(What this exercise asks):
1: Answer these questions from the passage on employee motivation:
(a) How are problems with work behavior often addressed?
(b) When may Native workforces be best motivated?
(c) What effect does criticism have on work behavior?
2: Print the section of the passage on employee motivation starting with "In the management" and going on through "in most workplaces.".

(Text extract):
######
In the management fields there are many theories that outline human motivation and work behavior, yet it is one of the least addressed elements in business. It is taken for granted that employees should always be self motivated to work hard. When problems do arise, it is often addressed with coercion or negative reaction, such as threats and disciplinary measures. It is a long-time practice and a common problem in most workplaces.

Managers don’t often recognize how they may play a role in work behavior. They also fail to consider more positive ways to encourage and develop productive work behavior throughout their business or organization. Modern workforces are more educated and as Natives our values of respect and honor remain a strong part of who we are. It is important to consider that Native workforces may be best motivated when they are valued and respected for their work and their work outcome. Understanding and incorporating this into daily practice is one of the keys to successful management in any environment.

The best strategy for motivating employees and promoting productivity is to remember: We all work best when we are valued and appreciated for our work. Criticism suppresses work behavior. Employees will be reluctant if they don’t feel confident about their work. We must learn to respect employees as individuals, this will encourage integrity in organizational behavior. Many managers develop authoritative attitudes towards their employees, they may attempt to use the same “do it or else” approach a parent would use. However, strong managerial control can cause employees to lose some of their accountability because their work behavior and job duties are dictated to them by someone else.
######
(Given data):
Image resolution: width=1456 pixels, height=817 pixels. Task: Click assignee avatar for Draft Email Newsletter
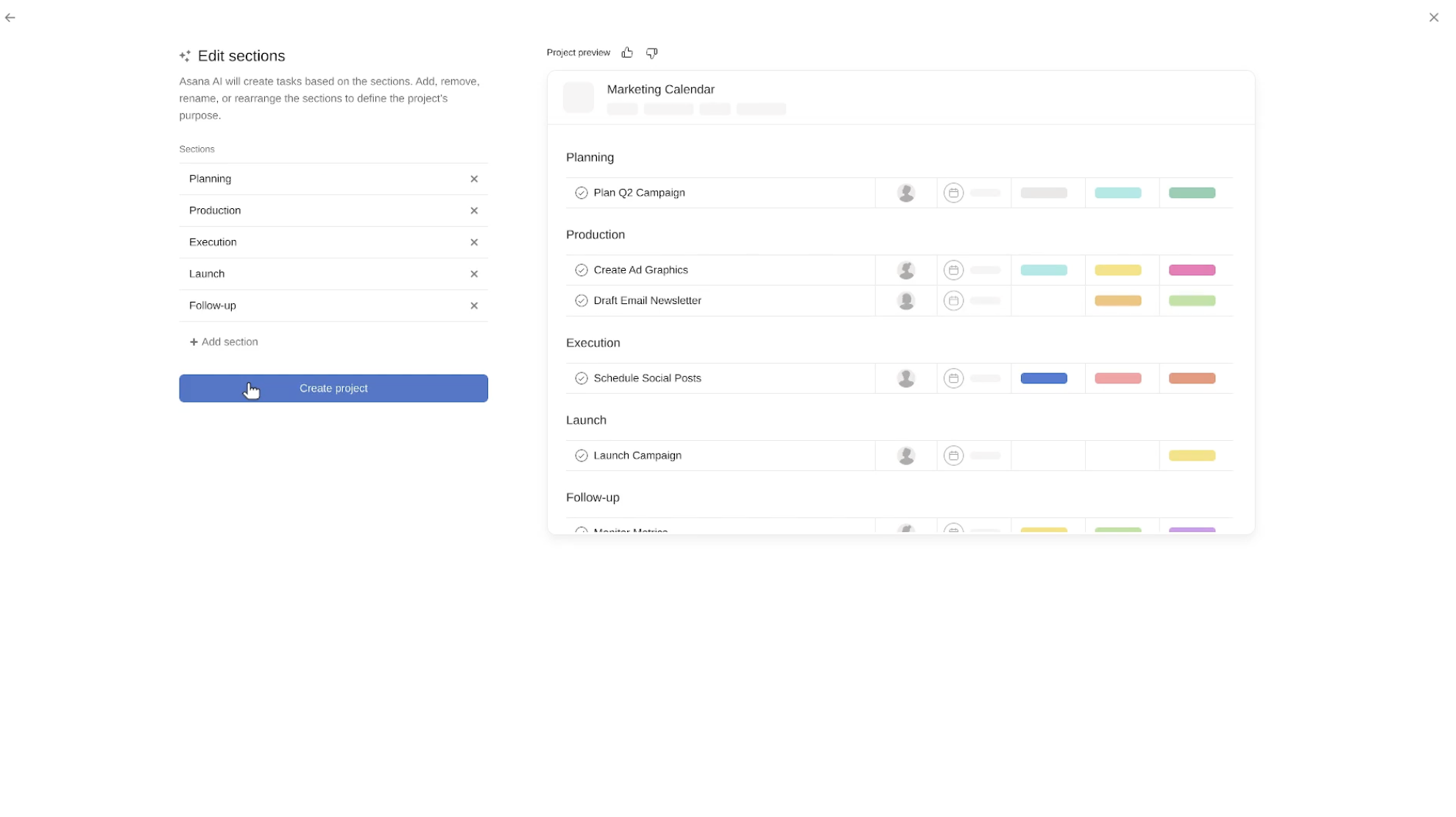(906, 300)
######
(Answers given):
1:
(a) With coercion or negative reaction, such as threats and disciplinary measures.
(b) When they are valued and respected for their work and their work outcome.
(c) It suppresses work behavior.

2:
In the management fields there are many theories that outline human motivation and work behavior, yet it is one of the least addressed elements in business. It is taken for granted that employees should always be self motivated to work hard. When problems do arise, it is often addressed with coercion or negative reaction, such as threats and disciplinary measures. It is a long-time practice and a common problem in most workplaces.